Problem statement:
An exact copy of every record is the expected answer.

Data records:
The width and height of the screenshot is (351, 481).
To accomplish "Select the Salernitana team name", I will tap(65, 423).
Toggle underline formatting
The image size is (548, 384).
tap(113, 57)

Solution to the problem:
The width and height of the screenshot is (351, 481).
To accomplish "Select the Salernitana team name", I will tap(65, 423).
Toggle underline formatting
The image size is (548, 384).
tap(113, 57)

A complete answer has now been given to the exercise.